Slide rule fans: have you ever seen one with two cursors and a second sliding rule? This odd sliderule illustration was on the cover of Astounding Science Fiction, May 1951 https://archive.org/details/Astounding_v47n03_1951-05_Sam_Hall/mode/2up
@th Sliderule Multiprocessing (SMP) :O
@th Xzibit's sliderule 
@th I've seen one with one cursor and an inner slide like yours. I don't remember what the special purpose was, or whether it was just missing the second cursor
@th
I never saw that kind of second slider indicator.
@th one of my father's sliding rules is like this, I have it somewhere...
@th Only in books about slide rules. I've never actually seen or used one.
@th It kinda looks like that rule is for unit conversions? So maybe to support a->b with regular C/D scales and multiple b->c conversions where you don't want to lose your original calculations?
@th Oh, that magazine is sci-fi. Perhaps it's just invented to look fancier and more complicated.
@th Astounding indeed.

@th My best guess is that this was done to make a longer rule more compact. I.e., you first extend the nested rule, then use that and the slider as normal.

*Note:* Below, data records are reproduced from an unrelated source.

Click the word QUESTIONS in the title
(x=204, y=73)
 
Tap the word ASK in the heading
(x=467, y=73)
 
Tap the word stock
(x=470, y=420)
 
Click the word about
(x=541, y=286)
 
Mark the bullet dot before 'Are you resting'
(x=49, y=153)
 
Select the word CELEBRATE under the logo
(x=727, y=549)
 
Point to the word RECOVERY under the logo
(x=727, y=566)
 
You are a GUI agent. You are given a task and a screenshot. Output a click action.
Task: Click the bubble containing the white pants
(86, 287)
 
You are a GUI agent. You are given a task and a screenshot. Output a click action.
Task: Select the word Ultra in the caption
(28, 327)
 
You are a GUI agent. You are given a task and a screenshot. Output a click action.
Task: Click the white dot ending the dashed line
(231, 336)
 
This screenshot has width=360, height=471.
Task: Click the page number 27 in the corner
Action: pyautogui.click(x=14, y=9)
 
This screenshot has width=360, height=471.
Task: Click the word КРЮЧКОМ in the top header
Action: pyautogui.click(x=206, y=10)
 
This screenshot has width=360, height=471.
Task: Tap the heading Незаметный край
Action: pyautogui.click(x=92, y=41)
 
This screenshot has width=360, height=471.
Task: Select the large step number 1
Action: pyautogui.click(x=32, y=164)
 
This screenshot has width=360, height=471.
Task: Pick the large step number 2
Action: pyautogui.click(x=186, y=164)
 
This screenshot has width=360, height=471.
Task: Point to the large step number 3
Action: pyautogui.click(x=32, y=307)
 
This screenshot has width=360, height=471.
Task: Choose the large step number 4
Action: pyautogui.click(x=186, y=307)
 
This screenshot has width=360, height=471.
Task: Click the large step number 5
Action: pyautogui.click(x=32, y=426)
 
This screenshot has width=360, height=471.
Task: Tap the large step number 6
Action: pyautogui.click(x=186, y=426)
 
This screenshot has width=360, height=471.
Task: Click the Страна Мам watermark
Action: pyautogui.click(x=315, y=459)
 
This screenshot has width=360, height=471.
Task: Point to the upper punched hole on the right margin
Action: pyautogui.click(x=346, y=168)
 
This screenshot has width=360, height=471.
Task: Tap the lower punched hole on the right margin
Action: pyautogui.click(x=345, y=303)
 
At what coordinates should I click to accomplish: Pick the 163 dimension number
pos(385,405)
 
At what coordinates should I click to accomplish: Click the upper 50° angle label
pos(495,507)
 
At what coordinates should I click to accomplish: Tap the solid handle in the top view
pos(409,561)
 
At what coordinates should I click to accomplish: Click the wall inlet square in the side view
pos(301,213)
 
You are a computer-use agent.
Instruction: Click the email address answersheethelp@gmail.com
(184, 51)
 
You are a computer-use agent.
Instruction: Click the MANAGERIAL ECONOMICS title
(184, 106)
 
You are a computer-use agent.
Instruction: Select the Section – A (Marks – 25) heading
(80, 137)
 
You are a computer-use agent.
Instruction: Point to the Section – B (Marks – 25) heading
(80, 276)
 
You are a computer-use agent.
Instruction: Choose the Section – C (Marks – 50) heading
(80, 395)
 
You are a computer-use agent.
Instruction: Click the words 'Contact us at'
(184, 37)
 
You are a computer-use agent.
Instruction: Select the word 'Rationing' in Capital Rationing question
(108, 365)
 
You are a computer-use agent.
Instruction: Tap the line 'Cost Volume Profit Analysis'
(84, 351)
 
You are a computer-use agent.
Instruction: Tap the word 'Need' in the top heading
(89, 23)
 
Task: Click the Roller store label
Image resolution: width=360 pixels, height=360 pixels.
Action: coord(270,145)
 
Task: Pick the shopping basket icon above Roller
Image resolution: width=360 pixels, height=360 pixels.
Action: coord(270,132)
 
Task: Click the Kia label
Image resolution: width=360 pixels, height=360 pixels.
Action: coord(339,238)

If someone has a reference to something like this in reality, I'd be interested in seeing that.

@th An astrophysicist I knew had an old one with both the double slides and double cursors.

But otherwise I´ve only ever seen them in books or magazines.

@th I used to have a few similar ones for calculating feeds and speeds rather than general math. They were intriguing but in practice I mostly used a computer.
@ginabythebay were they linear or circular rules? I've seen round ones with three wheels for specialized computation like IBU.
@th I had some round ones and some linear ones. I am kind of fascinated by sliderules and picked up a selection from ebay.